The Metro Manila Skyway System is the ninth-longest bridge globally and the longest bridge in the Philippines. It is an elevated toll road connecting various parts of Metro Manila, including Makati, Pasay, Taguig, Parañaque, Muntinlupa, and Laguna. Completed in 2021, it has a design speed of 100 km/h (62 mph). The bridge consists of a six-lane concrete structure supported by steel columns, with sections elevated above land and water.

Lake Pontchartrain Causeway

  • Length: 38.4 km (23.9 mi)
  • Location: United States
  • Traffic: Highway

The Lake Pontchartrain Causeway holds the position of the tenth-longest bridge globally and the longest bridge in the United States.
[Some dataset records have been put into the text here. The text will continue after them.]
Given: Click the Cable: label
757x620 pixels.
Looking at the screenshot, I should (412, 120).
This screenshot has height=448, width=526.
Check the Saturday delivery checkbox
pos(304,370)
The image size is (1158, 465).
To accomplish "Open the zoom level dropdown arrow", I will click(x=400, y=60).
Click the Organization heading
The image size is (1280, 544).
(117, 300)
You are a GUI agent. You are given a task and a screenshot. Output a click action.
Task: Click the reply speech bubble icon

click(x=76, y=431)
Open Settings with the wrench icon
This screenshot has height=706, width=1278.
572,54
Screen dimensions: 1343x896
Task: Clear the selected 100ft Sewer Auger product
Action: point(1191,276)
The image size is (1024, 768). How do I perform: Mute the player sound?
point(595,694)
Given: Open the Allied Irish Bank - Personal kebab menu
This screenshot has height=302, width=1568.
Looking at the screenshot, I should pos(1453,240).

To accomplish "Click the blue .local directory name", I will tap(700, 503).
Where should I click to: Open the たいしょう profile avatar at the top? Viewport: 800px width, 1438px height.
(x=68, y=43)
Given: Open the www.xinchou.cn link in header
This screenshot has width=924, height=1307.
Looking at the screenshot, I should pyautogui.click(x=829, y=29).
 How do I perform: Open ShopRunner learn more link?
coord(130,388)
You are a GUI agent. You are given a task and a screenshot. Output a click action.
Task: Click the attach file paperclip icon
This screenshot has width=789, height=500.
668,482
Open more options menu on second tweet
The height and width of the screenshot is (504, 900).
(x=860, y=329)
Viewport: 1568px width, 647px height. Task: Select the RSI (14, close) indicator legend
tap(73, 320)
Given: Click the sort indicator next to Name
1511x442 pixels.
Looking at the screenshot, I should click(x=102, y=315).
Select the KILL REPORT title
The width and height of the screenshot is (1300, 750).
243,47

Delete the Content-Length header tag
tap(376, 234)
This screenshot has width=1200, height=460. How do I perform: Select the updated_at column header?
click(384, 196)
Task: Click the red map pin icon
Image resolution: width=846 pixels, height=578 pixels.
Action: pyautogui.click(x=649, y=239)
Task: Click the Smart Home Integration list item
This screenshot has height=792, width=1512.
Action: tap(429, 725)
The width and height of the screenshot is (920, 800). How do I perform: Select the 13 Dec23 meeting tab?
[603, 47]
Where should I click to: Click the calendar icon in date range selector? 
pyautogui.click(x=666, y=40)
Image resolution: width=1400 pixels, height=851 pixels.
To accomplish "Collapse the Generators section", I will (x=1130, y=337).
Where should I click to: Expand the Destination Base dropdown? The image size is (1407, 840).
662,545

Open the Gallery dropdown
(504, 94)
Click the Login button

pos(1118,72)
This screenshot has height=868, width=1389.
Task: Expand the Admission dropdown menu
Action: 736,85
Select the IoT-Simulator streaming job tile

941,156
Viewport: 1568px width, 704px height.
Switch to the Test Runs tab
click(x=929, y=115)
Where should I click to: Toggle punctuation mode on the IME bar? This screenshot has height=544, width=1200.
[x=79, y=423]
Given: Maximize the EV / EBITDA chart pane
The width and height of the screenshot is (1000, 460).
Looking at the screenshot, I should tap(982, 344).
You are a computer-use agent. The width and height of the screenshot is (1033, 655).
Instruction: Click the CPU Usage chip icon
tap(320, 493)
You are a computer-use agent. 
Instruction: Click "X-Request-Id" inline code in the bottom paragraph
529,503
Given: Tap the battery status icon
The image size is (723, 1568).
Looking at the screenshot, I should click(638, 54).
It is a twin-span bridge crossing Lake Pontchartrain in Louisiana. The southbound span was completed in 1956, while the northbound span was completed in 1969.

Since 1969, it has held the Guinness World Record for the longest continuous bridge over water. The bridge consists of a four-lane concrete structure supported by concrete piles, designed for a speed of 105 km/h (65 mph).

These bridges represent the top 10 longest bridges worldwide in 2023, each serving as a testament to remarkable engineering and construction achievements. They have significantly enhanced connectivity and mobility, benefiting millions of people.